EXERCISE DESCRIPTION:
Copy the following entries word for word, keeping every line as it is given.
____________
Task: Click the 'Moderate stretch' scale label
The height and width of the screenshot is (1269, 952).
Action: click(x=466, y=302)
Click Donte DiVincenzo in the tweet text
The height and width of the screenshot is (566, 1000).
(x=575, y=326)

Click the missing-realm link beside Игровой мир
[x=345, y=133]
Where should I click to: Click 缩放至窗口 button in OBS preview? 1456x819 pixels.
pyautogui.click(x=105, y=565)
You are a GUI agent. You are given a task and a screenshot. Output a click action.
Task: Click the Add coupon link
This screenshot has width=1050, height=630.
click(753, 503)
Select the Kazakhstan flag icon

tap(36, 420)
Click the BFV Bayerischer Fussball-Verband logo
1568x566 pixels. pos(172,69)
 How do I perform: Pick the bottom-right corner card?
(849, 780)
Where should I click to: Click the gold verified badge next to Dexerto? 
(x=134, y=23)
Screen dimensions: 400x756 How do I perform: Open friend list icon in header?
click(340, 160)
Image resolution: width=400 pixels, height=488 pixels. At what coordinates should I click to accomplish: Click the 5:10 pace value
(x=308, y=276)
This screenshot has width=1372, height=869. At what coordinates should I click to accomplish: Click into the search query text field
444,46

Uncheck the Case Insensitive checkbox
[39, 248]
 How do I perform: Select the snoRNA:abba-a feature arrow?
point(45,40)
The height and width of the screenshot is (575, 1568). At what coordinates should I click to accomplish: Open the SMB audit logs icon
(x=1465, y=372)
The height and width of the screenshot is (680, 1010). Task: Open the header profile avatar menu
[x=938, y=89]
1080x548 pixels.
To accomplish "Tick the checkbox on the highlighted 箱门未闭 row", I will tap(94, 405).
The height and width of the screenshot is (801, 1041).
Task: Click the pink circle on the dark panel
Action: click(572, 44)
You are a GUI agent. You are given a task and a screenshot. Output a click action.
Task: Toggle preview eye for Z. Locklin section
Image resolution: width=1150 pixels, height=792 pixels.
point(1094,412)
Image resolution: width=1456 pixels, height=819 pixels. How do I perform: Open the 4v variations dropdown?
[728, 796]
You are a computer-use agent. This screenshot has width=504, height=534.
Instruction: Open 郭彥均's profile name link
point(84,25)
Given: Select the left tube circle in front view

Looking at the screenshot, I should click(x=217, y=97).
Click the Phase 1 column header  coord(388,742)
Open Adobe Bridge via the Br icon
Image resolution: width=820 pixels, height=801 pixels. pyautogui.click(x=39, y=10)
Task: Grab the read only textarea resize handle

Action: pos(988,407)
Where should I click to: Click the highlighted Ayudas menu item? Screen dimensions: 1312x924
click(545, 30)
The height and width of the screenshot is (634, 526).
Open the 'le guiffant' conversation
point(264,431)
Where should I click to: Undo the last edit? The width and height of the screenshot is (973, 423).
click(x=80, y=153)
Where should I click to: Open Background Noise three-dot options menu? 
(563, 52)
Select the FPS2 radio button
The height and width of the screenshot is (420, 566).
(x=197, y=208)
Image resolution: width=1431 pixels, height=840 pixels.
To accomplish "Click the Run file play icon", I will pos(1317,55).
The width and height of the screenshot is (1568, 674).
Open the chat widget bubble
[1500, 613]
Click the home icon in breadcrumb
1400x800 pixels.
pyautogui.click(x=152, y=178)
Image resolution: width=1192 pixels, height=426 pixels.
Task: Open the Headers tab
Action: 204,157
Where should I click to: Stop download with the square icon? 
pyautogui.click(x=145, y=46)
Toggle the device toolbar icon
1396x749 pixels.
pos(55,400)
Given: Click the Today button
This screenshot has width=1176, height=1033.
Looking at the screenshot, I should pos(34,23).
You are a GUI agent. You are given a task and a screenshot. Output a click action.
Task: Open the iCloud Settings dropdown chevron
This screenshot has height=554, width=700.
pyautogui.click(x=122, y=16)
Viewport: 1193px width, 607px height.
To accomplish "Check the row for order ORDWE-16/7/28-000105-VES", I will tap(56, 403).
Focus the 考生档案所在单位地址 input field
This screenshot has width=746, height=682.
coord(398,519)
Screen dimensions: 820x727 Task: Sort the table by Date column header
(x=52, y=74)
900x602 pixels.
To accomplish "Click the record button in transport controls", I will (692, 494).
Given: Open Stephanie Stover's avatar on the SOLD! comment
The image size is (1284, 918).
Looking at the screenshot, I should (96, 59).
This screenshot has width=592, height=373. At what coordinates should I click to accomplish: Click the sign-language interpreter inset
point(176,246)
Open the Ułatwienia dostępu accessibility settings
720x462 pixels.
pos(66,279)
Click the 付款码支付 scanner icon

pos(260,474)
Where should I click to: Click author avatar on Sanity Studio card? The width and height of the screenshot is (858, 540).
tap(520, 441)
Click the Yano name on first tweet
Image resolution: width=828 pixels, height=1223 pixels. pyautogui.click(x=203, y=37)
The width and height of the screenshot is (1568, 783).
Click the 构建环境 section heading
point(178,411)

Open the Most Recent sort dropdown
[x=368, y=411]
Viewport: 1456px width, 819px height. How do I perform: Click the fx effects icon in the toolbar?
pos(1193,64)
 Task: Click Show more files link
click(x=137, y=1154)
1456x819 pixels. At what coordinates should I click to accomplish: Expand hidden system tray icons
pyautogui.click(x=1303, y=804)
____________
RESPONSE TO THIS TASK:
Task: Click the 'Moderate stretch' scale label
The height and width of the screenshot is (1269, 952).
Action: click(x=466, y=302)
Click Donte DiVincenzo in the tweet text
The height and width of the screenshot is (566, 1000).
(x=575, y=326)

Click the missing-realm link beside Игровой мир
[x=345, y=133]
Where should I click to: Click 缩放至窗口 button in OBS preview? 1456x819 pixels.
pyautogui.click(x=105, y=565)
You are a GUI agent. You are given a task and a screenshot. Output a click action.
Task: Click the Add coupon link
This screenshot has width=1050, height=630.
click(753, 503)
Select the Kazakhstan flag icon

tap(36, 420)
Click the BFV Bayerischer Fussball-Verband logo
1568x566 pixels. pos(172,69)
 How do I perform: Pick the bottom-right corner card?
(849, 780)
Where should I click to: Click the gold verified badge next to Dexerto? 
(x=134, y=23)
Screen dimensions: 400x756 How do I perform: Open friend list icon in header?
click(340, 160)
Image resolution: width=400 pixels, height=488 pixels. At what coordinates should I click to accomplish: Click the 5:10 pace value
(x=308, y=276)
This screenshot has width=1372, height=869. At what coordinates should I click to accomplish: Click into the search query text field
444,46

Uncheck the Case Insensitive checkbox
[39, 248]
 How do I perform: Select the snoRNA:abba-a feature arrow?
point(45,40)
The height and width of the screenshot is (575, 1568). At what coordinates should I click to accomplish: Open the SMB audit logs icon
(x=1465, y=372)
The height and width of the screenshot is (680, 1010). Task: Open the header profile avatar menu
[x=938, y=89]
1080x548 pixels.
To accomplish "Tick the checkbox on the highlighted 箱门未闭 row", I will tap(94, 405).
The height and width of the screenshot is (801, 1041).
Task: Click the pink circle on the dark panel
Action: click(572, 44)
You are a GUI agent. You are given a task and a screenshot. Output a click action.
Task: Toggle preview eye for Z. Locklin section
Image resolution: width=1150 pixels, height=792 pixels.
point(1094,412)
Image resolution: width=1456 pixels, height=819 pixels. How do I perform: Open the 4v variations dropdown?
[728, 796]
You are a computer-use agent. This screenshot has width=504, height=534.
Instruction: Open 郭彥均's profile name link
point(84,25)
Given: Select the left tube circle in front view

Looking at the screenshot, I should click(x=217, y=97).
Click the Phase 1 column header  coord(388,742)
Open Adobe Bridge via the Br icon
Image resolution: width=820 pixels, height=801 pixels. pyautogui.click(x=39, y=10)
Task: Grab the read only textarea resize handle

Action: pos(988,407)
Where should I click to: Click the highlighted Ayudas menu item? Screen dimensions: 1312x924
click(545, 30)
The height and width of the screenshot is (634, 526).
Open the 'le guiffant' conversation
point(264,431)
Where should I click to: Undo the last edit? The width and height of the screenshot is (973, 423).
click(x=80, y=153)
Where should I click to: Open Background Noise three-dot options menu? 
(563, 52)
Select the FPS2 radio button
The height and width of the screenshot is (420, 566).
(x=197, y=208)
Image resolution: width=1431 pixels, height=840 pixels.
To accomplish "Click the Run file play icon", I will pos(1317,55).
The width and height of the screenshot is (1568, 674).
Open the chat widget bubble
[1500, 613]
Click the home icon in breadcrumb
1400x800 pixels.
pyautogui.click(x=152, y=178)
Image resolution: width=1192 pixels, height=426 pixels.
Task: Open the Headers tab
Action: 204,157
Where should I click to: Stop download with the square icon? 
pyautogui.click(x=145, y=46)
Toggle the device toolbar icon
1396x749 pixels.
pos(55,400)
Given: Click the Today button
This screenshot has width=1176, height=1033.
Looking at the screenshot, I should pos(34,23).
You are a GUI agent. You are given a task and a screenshot. Output a click action.
Task: Open the iCloud Settings dropdown chevron
This screenshot has height=554, width=700.
pyautogui.click(x=122, y=16)
Viewport: 1193px width, 607px height.
To accomplish "Check the row for order ORDWE-16/7/28-000105-VES", I will tap(56, 403).
Focus the 考生档案所在单位地址 input field
This screenshot has width=746, height=682.
coord(398,519)
Screen dimensions: 820x727 Task: Sort the table by Date column header
(x=52, y=74)
900x602 pixels.
To accomplish "Click the record button in transport controls", I will (692, 494).
Given: Open Stephanie Stover's avatar on the SOLD! comment
The image size is (1284, 918).
Looking at the screenshot, I should (96, 59).
This screenshot has width=592, height=373. At what coordinates should I click to accomplish: Click the sign-language interpreter inset
point(176,246)
Open the Ułatwienia dostępu accessibility settings
720x462 pixels.
pos(66,279)
Click the 付款码支付 scanner icon

pos(260,474)
Where should I click to: Click author avatar on Sanity Studio card? The width and height of the screenshot is (858, 540).
tap(520, 441)
Click the Yano name on first tweet
Image resolution: width=828 pixels, height=1223 pixels. pyautogui.click(x=203, y=37)
The width and height of the screenshot is (1568, 783).
Click the 构建环境 section heading
point(178,411)

Open the Most Recent sort dropdown
[x=368, y=411]
Viewport: 1456px width, 819px height. How do I perform: Click the fx effects icon in the toolbar?
pos(1193,64)
 Task: Click Show more files link
click(x=137, y=1154)
1456x819 pixels. At what coordinates should I click to accomplish: Expand hidden system tray icons
pyautogui.click(x=1303, y=804)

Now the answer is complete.